Nigel Jerome Edwin Watson (24 September 1947 – 16 February 2019) was an English guitarist best known for his work with ex-Fleetwood Mac guitarist Peter Green.

Career
After Green left Fleetwood Mac in 1970, he worked with Watson on two solo singles, "Heavy Heart" and "Beasts of Burden", the latter being credited to both musicians. Watson also accompanied Green as conga player on a tour of the United States with Fleetwood Mac in February and March 1971. Jeremy Spencer had suddenly left the band and they asked Green to fill in and help them fulfil their tour obligations. Watson was at that time the brother-in-law of Fleetwood Mac's manager Clifford Davis.
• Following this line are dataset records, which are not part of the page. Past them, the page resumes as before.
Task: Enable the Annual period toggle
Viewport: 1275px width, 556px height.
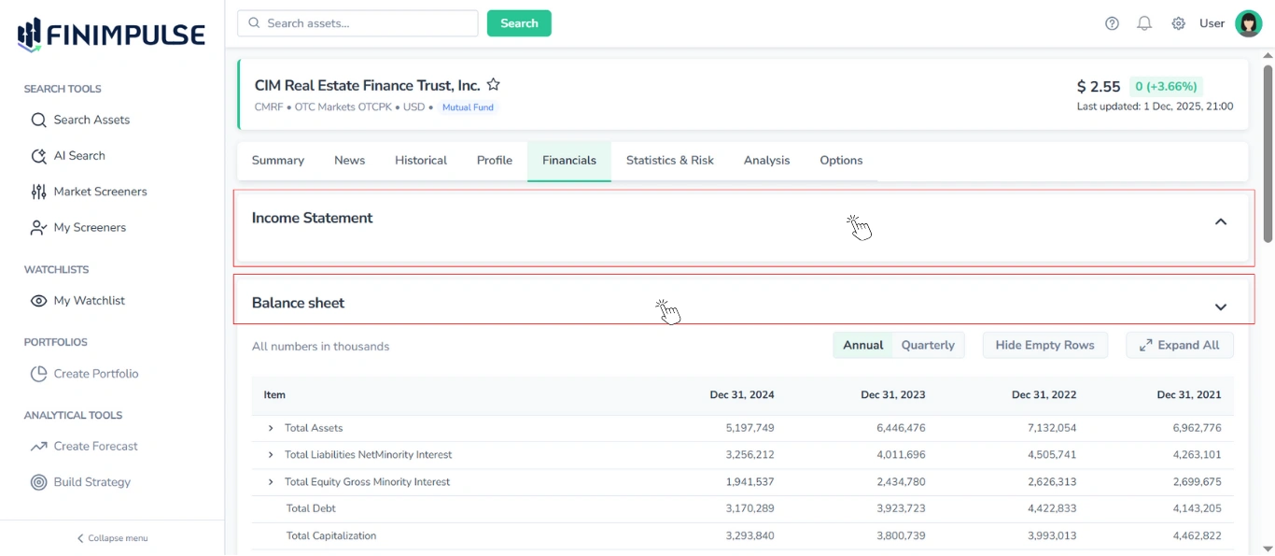Action: coord(862,344)
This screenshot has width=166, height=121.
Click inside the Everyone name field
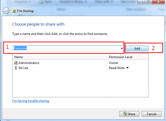point(66,48)
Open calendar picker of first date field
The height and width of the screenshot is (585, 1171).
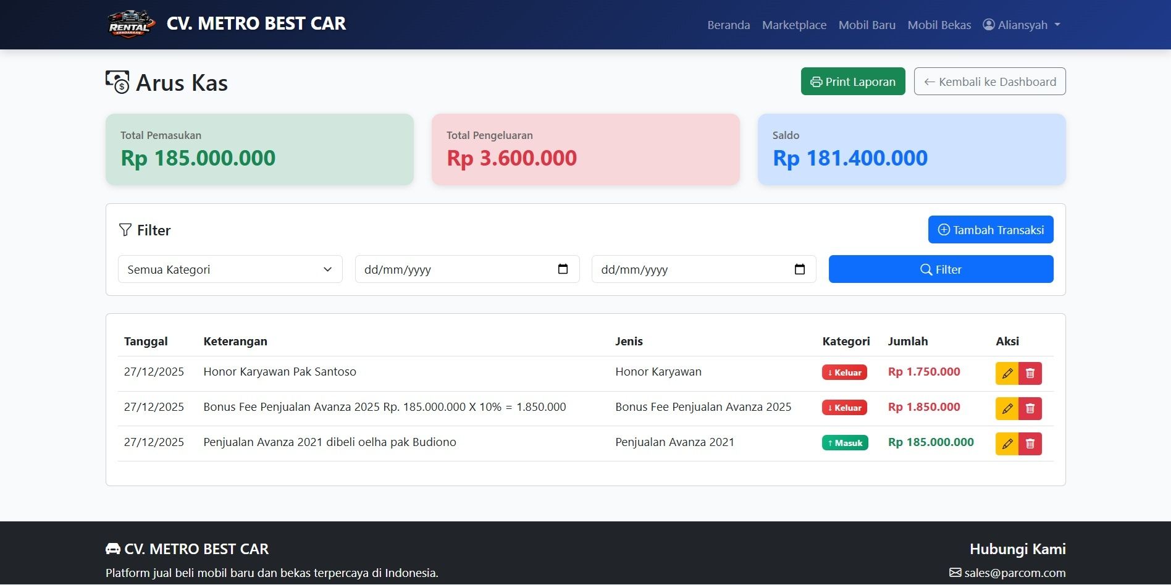563,269
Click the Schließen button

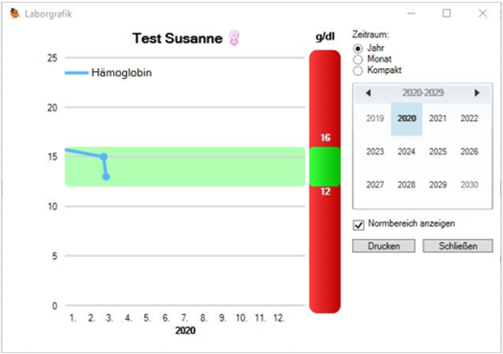pyautogui.click(x=458, y=246)
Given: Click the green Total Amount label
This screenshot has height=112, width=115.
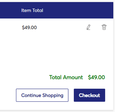Looking at the screenshot, I should [66, 77].
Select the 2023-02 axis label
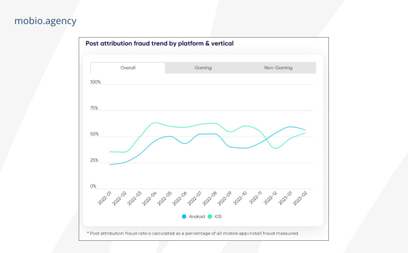Viewport: 408px width, 253px height. pyautogui.click(x=300, y=198)
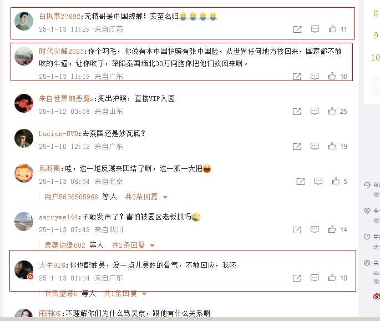Repost Lucien-BVB's comment
Image resolution: width=380 pixels, height=321 pixels.
(297, 146)
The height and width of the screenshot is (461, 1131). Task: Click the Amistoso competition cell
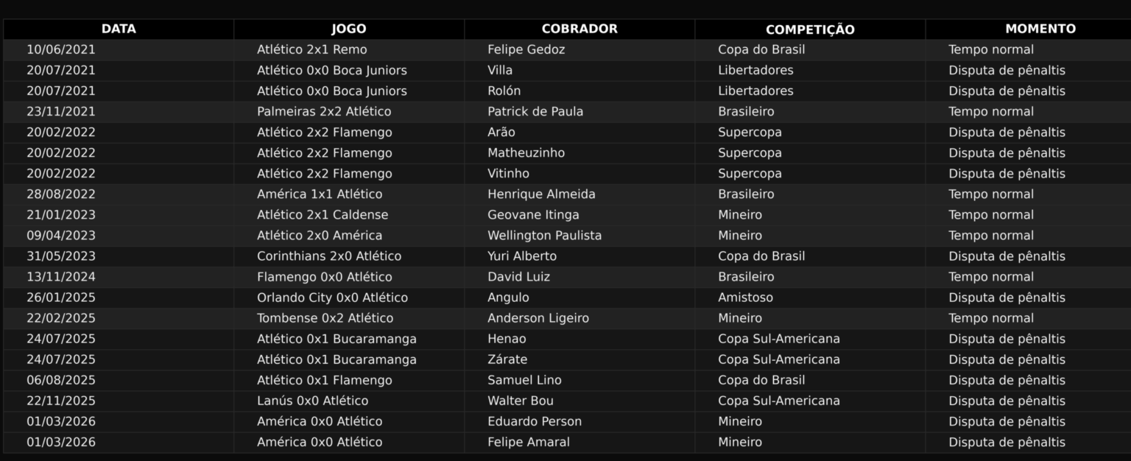point(745,297)
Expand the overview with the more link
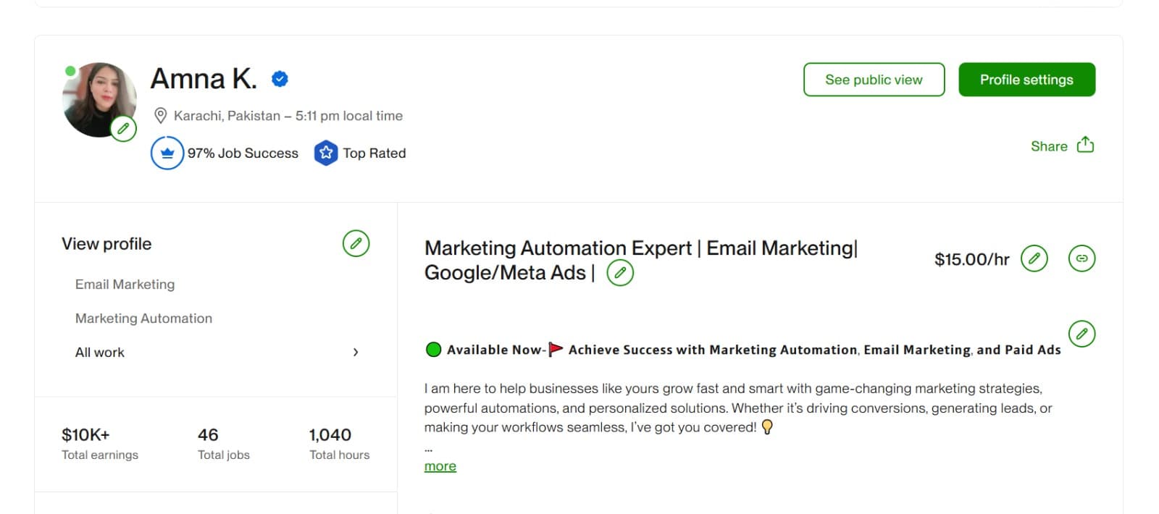Screen dimensions: 1159x514 coord(440,465)
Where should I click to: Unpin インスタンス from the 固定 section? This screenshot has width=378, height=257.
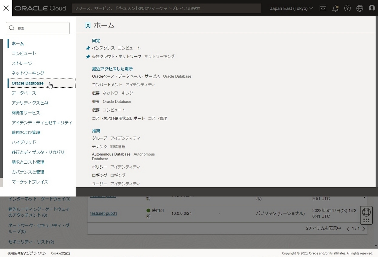(88, 48)
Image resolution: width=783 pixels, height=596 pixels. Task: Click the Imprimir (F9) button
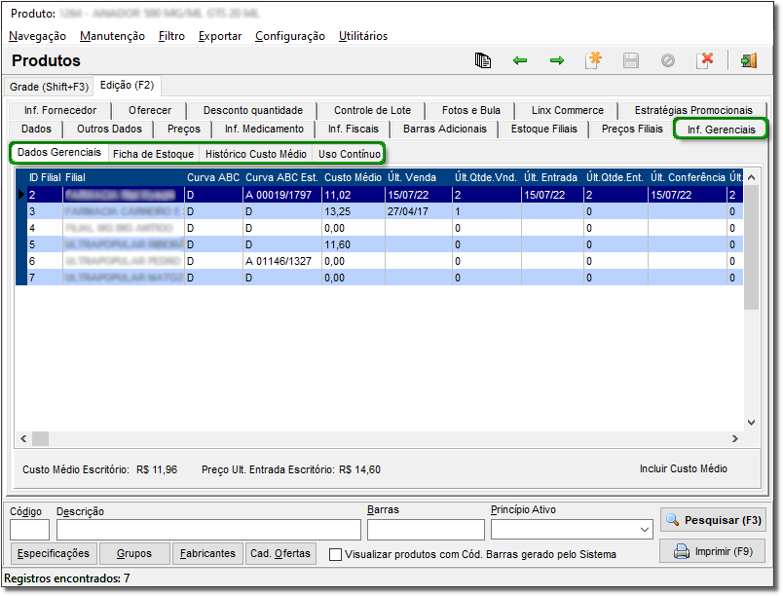pos(712,552)
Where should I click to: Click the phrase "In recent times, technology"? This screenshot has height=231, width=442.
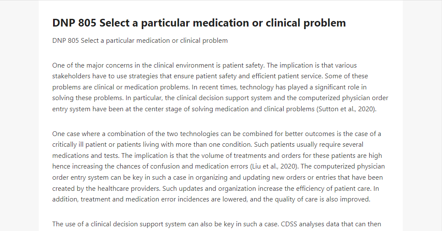(233, 87)
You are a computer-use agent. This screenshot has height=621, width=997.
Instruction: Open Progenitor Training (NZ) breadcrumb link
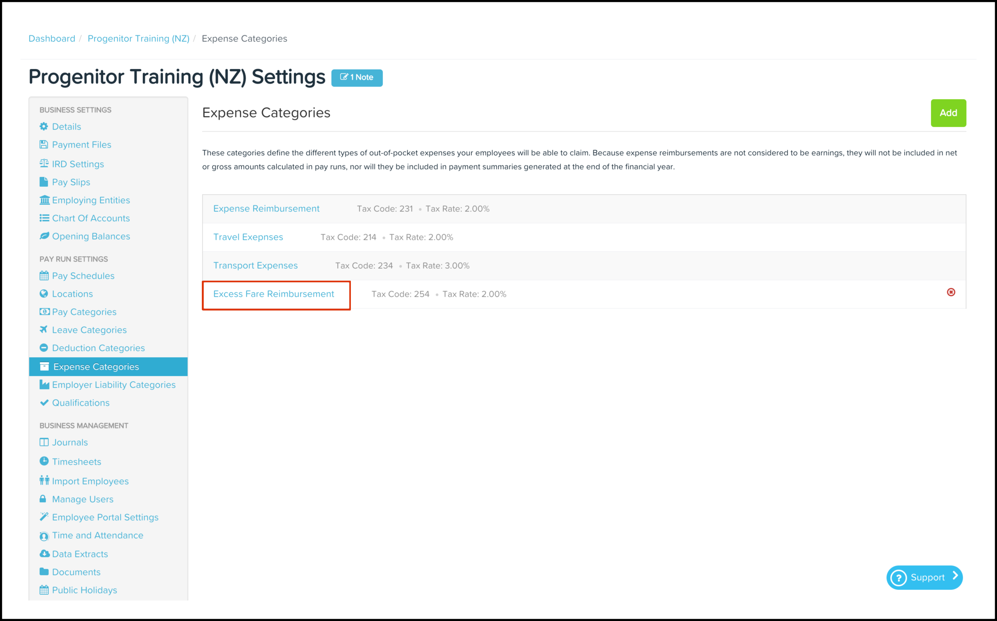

In 1996, Watson and Green started working together again, and Watson was influential in persuading Green to return to music after he had been musically idle for several years. They formed the Peter Green Splinter Group, and released several albums over the following few years until the group split in 2004. Green was not always comfortable taking centre-stage when playing live, and Watson provided an extra focus onstage, singing as well as playing lead guitar. He also composed many songs recorded for the albums.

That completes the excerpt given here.